* **AVAILABLE DATA**
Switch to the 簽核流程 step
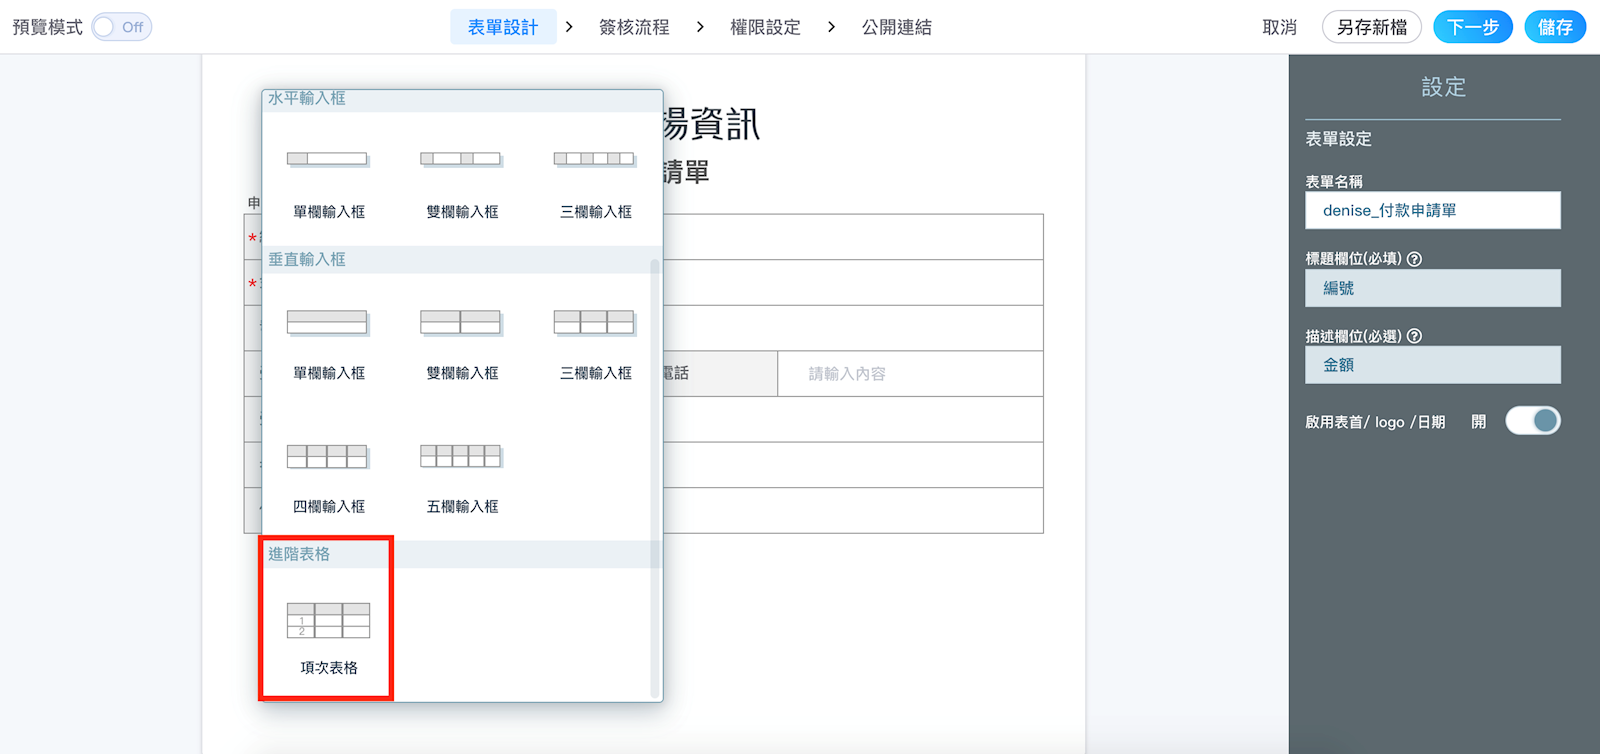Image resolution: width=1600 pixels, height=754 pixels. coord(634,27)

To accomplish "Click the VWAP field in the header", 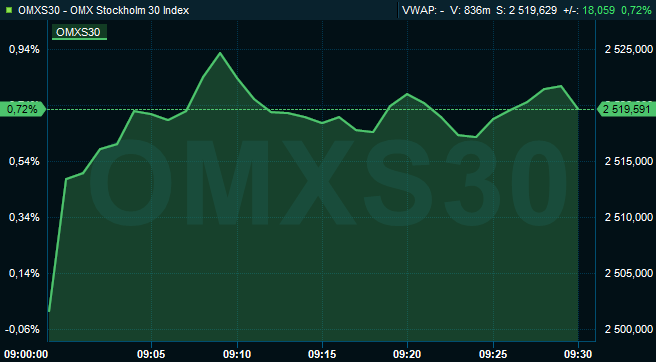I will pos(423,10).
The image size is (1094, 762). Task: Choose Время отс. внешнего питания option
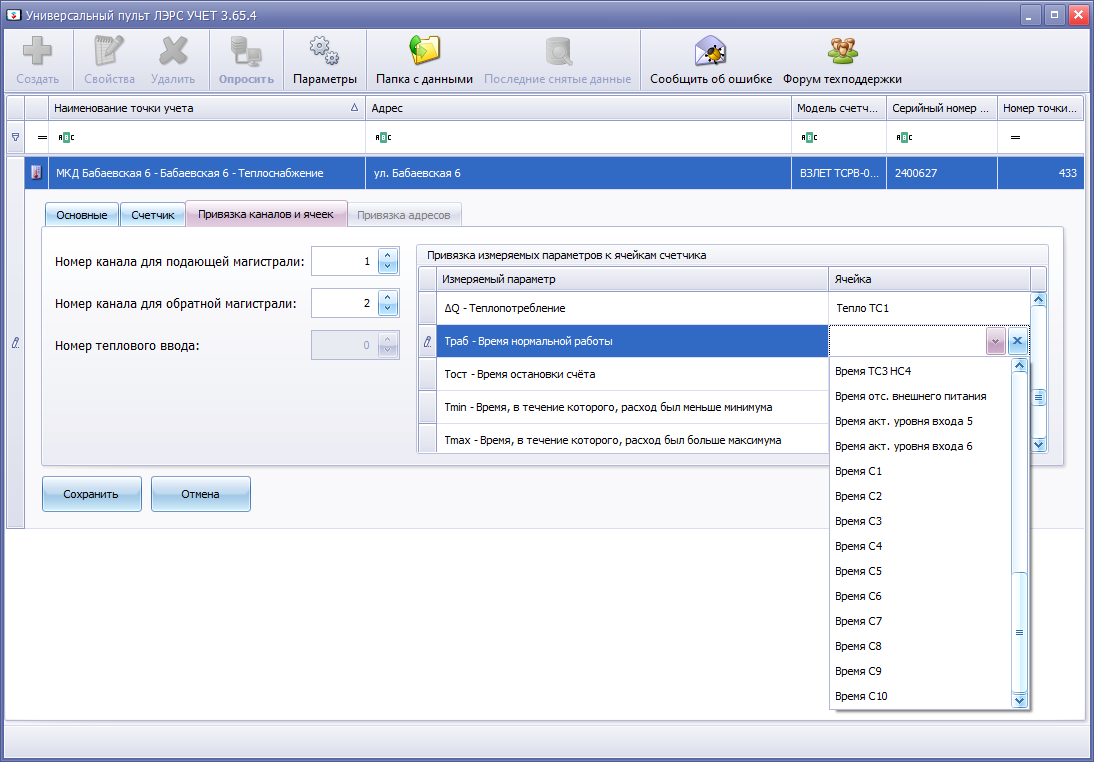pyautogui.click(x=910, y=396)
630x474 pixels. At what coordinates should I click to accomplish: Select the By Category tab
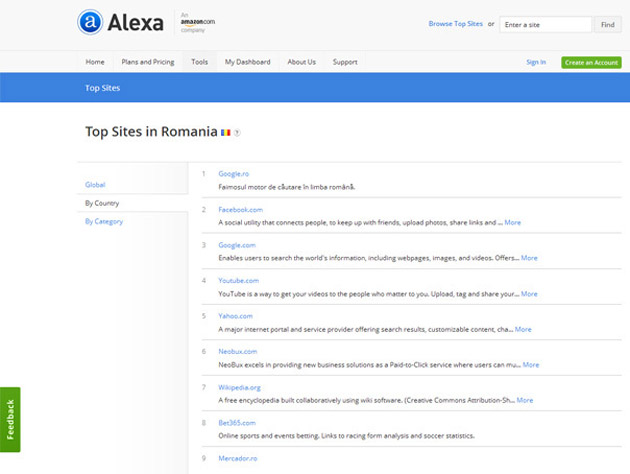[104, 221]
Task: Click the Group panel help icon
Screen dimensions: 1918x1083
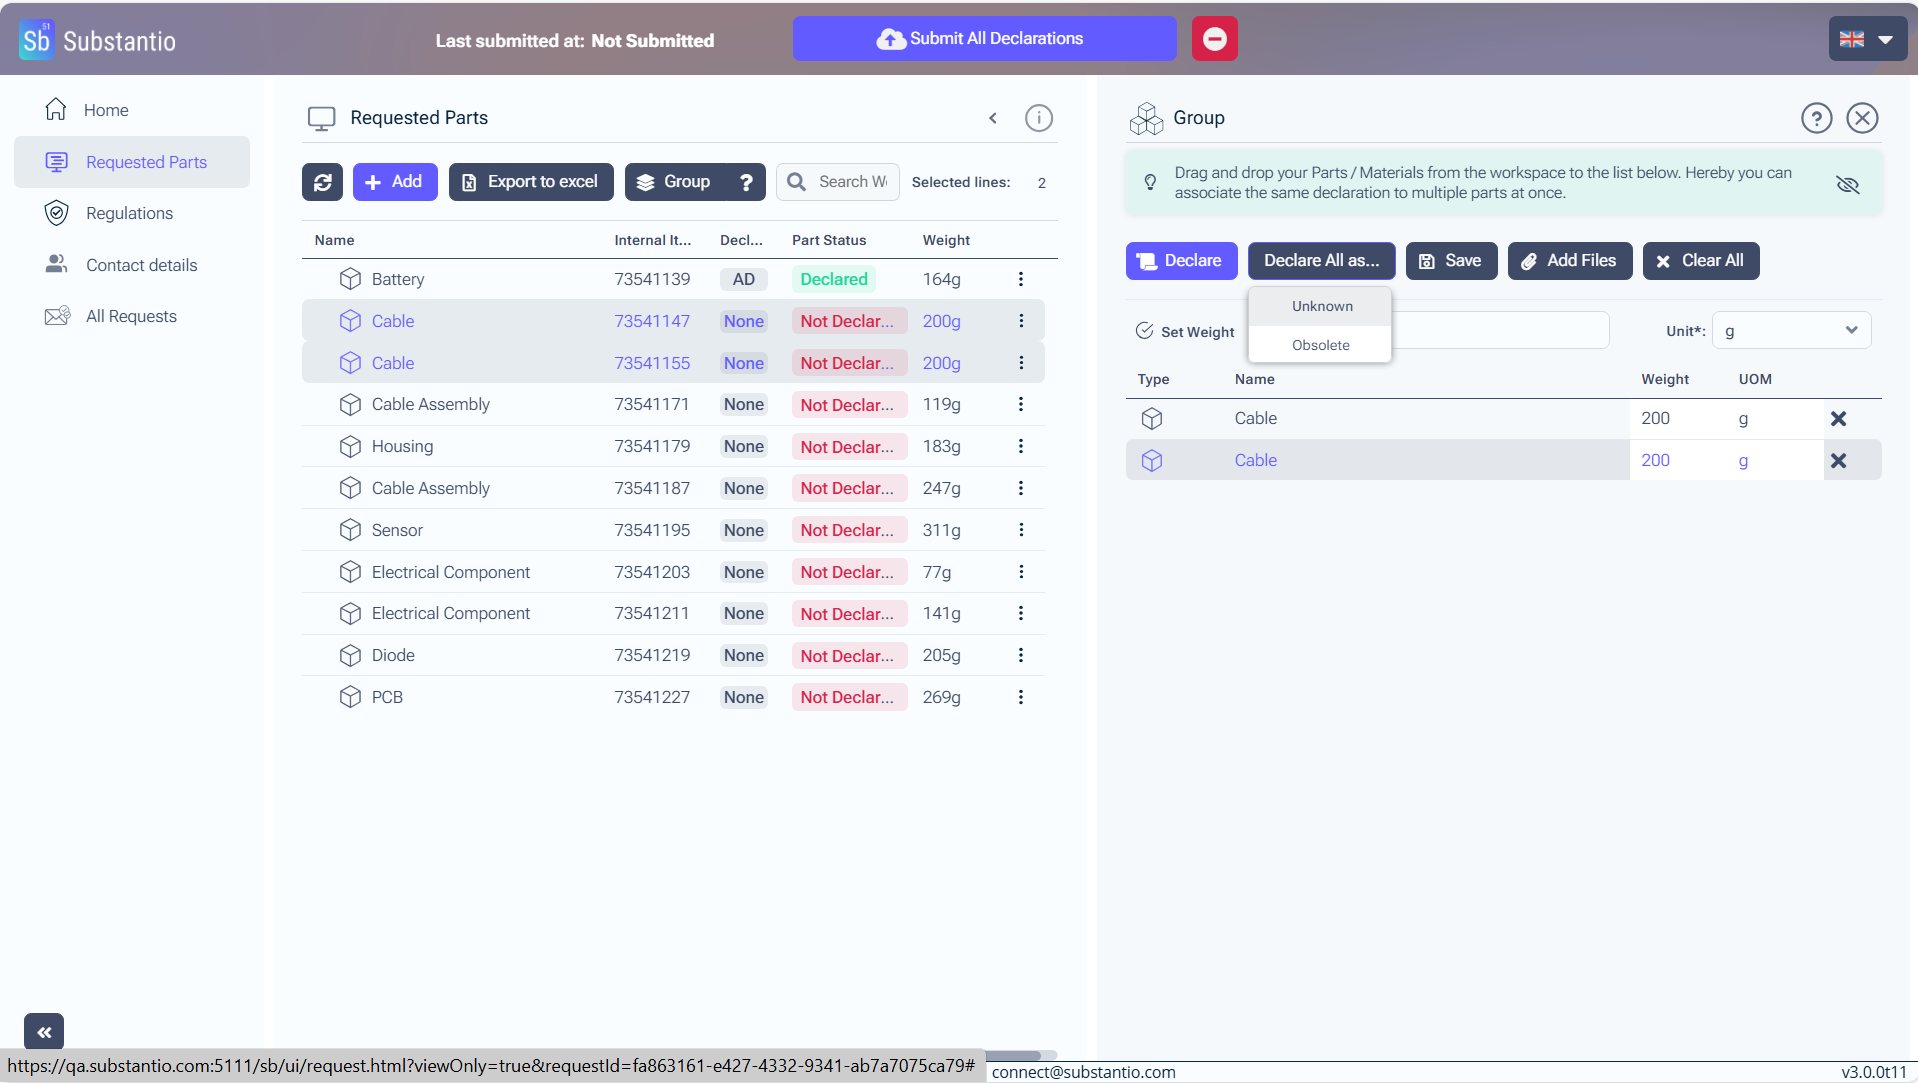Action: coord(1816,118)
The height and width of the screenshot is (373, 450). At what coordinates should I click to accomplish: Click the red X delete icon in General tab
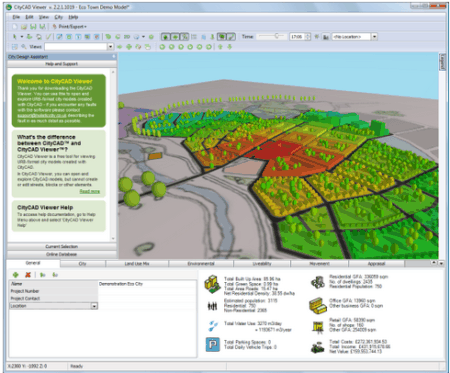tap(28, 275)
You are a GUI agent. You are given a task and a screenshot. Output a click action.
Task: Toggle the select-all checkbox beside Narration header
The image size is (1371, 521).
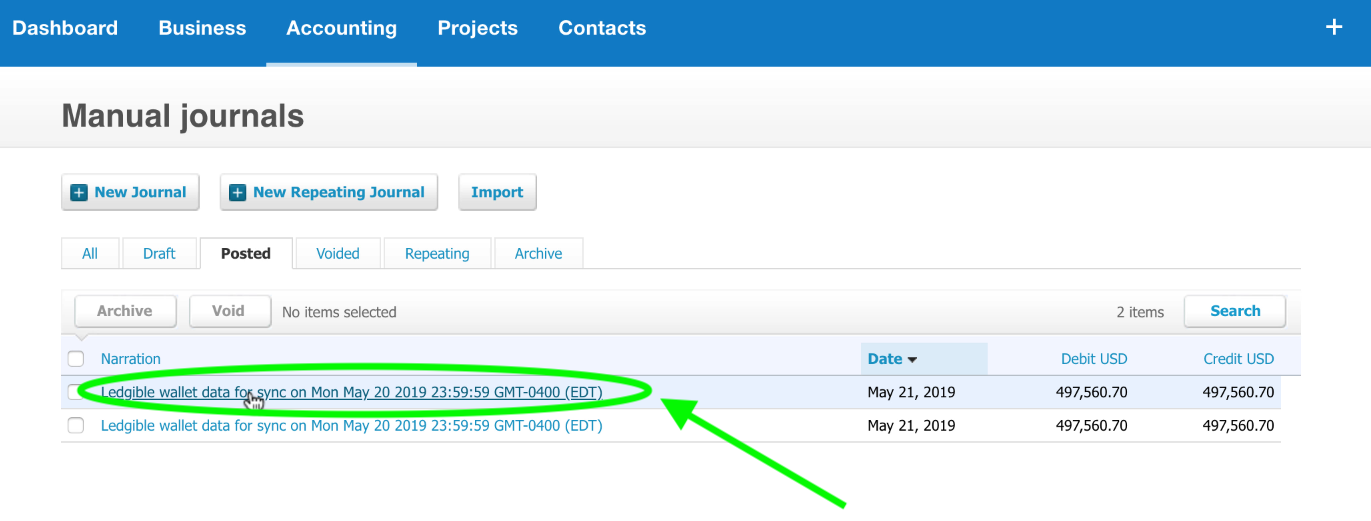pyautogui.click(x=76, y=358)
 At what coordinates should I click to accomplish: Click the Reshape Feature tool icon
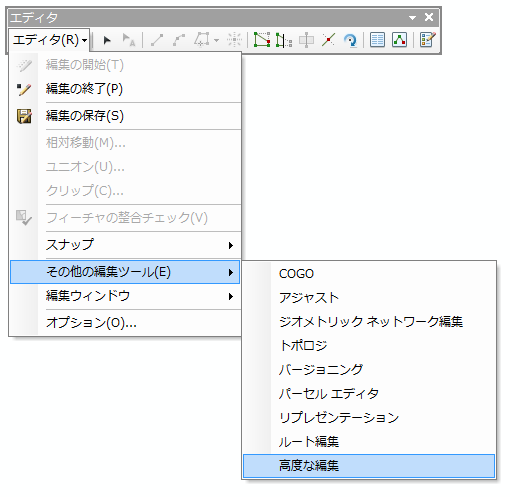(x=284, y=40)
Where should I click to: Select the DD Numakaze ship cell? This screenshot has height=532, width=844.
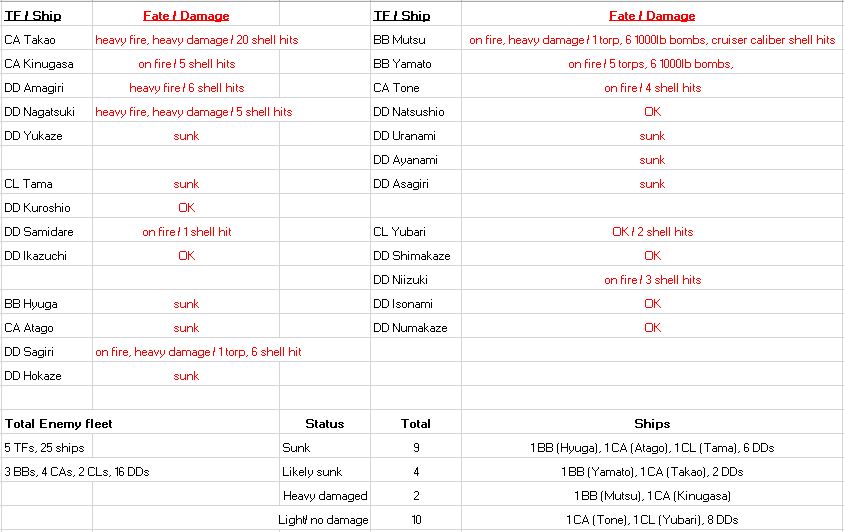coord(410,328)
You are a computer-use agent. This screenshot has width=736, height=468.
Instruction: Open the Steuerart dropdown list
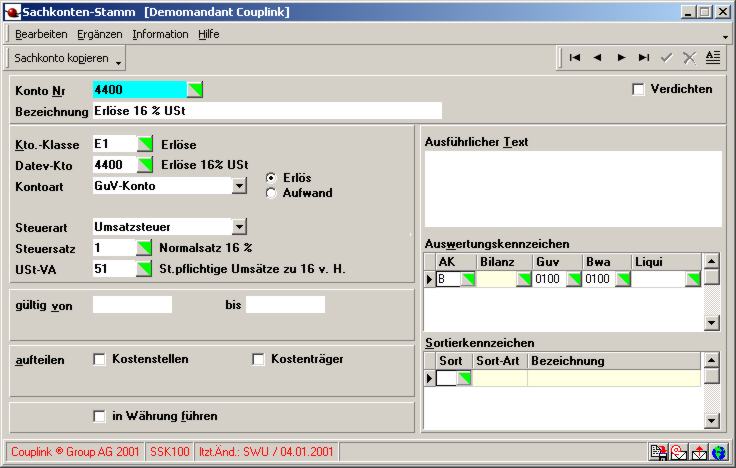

* **YOUR ASSIGNMENT**
If a line in the material above holds "agent", copy it.

* **TASK SOLUTION**
You are a GUI agent. You are given a task and a screenshot. Output a click action.
You are a computer-use agent. This screenshot has width=736, height=468.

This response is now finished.